Some people will go to great lengths to wrap a Christmas gift. They will create beautiful, ornate packages. I have no wrapping ability whatsoever. My wrapped packages look horrible. For men, wrapping paper is merely an obstacle to keep us from what we really want. We don’t care about wrapping paper. We just want to know what’s inside the package.
This will be a sign for you: you will find a baby wrapped in cloths and lying in a manger.”
God’s gift did not come to us in elaborate wrapping; it came in simple wrapping. Jesus was born in Bethlehem in a very humble environment. Think how difficult the journey from Nazareth to Bethlehem was for Mary and Joseph. Then when they arrived, they had to stay in a little stable or cave where the animals were kept. The manger was just a feeding trough for the animals. And I think that place was very cold that night. I think it smelled like any other stable. It was a very unsanitary environment in which to bring a child into the world.

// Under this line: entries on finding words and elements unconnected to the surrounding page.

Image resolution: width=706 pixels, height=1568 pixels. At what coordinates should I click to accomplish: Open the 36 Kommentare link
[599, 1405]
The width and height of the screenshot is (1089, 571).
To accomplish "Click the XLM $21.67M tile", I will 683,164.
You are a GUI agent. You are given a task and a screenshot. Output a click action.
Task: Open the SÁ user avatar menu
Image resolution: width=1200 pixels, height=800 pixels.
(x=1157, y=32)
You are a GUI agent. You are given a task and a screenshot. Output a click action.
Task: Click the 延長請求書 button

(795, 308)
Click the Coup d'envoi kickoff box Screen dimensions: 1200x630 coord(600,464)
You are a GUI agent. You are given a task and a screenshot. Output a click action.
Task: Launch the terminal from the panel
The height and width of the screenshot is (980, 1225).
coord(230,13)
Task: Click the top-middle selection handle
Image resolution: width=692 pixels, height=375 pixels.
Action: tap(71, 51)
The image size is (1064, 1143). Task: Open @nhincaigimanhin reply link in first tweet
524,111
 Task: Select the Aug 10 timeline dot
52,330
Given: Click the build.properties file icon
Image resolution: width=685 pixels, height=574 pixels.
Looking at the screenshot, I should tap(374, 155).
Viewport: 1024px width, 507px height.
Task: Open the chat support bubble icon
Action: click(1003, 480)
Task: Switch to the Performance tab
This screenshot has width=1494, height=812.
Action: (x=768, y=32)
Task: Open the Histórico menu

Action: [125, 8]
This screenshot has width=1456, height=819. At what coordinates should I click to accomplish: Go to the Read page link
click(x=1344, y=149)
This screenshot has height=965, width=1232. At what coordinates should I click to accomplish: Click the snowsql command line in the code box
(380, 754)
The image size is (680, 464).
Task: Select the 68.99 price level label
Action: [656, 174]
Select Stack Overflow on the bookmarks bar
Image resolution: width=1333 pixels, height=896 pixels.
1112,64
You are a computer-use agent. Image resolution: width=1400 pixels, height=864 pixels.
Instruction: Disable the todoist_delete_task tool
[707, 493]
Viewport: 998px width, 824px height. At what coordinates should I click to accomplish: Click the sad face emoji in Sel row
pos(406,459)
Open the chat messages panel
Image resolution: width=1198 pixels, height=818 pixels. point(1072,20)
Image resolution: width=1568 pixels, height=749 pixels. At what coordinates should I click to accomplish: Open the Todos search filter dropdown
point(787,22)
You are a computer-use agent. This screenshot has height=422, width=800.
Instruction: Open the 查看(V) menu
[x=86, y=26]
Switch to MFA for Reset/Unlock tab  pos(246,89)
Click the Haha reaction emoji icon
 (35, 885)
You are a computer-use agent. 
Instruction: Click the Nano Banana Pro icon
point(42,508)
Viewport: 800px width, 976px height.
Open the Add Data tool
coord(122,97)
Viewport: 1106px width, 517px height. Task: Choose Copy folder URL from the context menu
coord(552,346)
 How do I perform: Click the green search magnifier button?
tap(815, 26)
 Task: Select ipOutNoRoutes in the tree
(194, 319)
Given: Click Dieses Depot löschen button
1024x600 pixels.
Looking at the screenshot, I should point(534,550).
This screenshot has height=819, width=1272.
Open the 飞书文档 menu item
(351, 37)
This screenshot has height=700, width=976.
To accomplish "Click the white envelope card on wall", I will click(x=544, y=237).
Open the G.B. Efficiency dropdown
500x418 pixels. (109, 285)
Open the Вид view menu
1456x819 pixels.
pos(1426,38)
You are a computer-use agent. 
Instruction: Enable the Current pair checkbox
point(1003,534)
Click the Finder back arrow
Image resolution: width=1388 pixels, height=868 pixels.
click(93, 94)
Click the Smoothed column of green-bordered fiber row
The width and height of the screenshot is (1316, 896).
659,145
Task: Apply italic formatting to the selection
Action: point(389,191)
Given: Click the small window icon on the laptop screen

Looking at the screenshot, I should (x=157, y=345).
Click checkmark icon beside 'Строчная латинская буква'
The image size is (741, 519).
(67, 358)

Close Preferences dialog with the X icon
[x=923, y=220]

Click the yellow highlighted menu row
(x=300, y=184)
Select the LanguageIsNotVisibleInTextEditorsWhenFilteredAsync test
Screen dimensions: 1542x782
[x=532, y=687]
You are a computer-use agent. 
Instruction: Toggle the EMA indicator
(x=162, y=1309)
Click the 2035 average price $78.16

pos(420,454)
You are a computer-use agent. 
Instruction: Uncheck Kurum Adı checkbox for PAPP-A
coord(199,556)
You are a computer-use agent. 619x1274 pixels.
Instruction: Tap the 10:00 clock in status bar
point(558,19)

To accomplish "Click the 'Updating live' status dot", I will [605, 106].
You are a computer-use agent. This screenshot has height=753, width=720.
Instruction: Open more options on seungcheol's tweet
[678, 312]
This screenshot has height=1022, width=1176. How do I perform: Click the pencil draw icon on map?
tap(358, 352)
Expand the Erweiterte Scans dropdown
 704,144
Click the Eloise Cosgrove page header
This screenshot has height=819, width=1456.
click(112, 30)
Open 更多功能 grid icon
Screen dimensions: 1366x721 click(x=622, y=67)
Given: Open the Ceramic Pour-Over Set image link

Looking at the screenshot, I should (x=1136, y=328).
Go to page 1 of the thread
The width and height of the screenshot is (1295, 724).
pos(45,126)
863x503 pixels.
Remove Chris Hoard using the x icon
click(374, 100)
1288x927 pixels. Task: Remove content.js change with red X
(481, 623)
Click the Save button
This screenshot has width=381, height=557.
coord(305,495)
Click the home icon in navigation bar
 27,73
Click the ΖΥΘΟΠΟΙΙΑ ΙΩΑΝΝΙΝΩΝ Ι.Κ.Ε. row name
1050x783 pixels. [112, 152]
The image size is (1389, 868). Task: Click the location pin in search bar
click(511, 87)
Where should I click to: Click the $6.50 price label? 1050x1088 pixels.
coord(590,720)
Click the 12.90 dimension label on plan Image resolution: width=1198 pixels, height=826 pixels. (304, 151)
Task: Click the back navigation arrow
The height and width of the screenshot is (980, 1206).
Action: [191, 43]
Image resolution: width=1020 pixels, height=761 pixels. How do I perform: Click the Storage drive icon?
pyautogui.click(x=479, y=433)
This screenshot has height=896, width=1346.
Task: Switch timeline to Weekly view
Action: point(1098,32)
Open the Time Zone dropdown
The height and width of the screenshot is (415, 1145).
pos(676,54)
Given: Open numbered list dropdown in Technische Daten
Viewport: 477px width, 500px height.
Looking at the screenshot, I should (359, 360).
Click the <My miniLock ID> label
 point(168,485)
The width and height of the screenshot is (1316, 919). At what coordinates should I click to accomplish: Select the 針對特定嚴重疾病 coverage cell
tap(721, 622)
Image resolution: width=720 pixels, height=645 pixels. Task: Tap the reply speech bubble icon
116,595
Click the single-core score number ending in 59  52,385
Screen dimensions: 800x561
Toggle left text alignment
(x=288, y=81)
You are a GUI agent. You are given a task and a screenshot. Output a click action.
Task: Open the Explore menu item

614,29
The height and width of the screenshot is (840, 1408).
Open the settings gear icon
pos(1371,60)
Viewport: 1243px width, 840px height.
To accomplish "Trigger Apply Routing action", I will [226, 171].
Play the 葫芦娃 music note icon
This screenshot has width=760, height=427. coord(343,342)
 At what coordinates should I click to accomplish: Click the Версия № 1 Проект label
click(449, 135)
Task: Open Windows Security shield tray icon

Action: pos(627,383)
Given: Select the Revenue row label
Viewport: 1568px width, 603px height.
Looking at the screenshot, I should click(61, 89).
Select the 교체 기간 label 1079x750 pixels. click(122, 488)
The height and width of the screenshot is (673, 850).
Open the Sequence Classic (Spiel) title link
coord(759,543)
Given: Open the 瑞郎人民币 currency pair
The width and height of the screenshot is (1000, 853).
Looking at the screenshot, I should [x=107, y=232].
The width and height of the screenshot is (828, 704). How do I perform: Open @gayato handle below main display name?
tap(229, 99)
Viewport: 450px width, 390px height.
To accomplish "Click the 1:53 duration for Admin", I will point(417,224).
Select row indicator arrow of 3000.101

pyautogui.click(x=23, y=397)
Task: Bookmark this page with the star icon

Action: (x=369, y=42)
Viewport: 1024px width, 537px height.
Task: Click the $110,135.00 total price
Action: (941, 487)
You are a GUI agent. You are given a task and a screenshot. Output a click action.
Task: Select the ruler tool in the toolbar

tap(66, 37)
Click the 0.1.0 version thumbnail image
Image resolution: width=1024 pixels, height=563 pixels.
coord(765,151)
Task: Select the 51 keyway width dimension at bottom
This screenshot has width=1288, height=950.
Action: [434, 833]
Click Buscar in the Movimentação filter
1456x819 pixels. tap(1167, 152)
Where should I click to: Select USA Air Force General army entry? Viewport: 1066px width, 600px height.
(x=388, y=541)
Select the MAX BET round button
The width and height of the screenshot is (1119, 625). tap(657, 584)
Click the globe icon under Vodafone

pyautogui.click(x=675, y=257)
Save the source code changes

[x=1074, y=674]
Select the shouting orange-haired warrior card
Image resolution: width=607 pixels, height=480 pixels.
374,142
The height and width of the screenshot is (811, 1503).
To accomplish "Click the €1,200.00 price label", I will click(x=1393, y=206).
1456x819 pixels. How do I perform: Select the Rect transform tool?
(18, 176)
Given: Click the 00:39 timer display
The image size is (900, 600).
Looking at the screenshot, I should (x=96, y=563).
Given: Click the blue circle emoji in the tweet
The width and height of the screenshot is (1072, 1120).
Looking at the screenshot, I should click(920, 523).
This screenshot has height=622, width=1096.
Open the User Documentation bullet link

I don’t say that to detract from the beauty of Christmas. Rather, I say it to add to the beauty of what God did for us. The Creator of the universe, the Almighty God who spoke creation into existence, came and humbled himself to become a little baby, born in a stable in Bethlehem.
He was not laid in the manger in satin sheets, but in rags. He was not laid in a bed of gold, befitting a king, but in a feeding trough for animals. There He was—the greatest gift of all—in simple wrapping. Jesus took His place in a manger so that we might have a home in heaven.
Summary sentence: The greatest gift was given in the most humble of settings.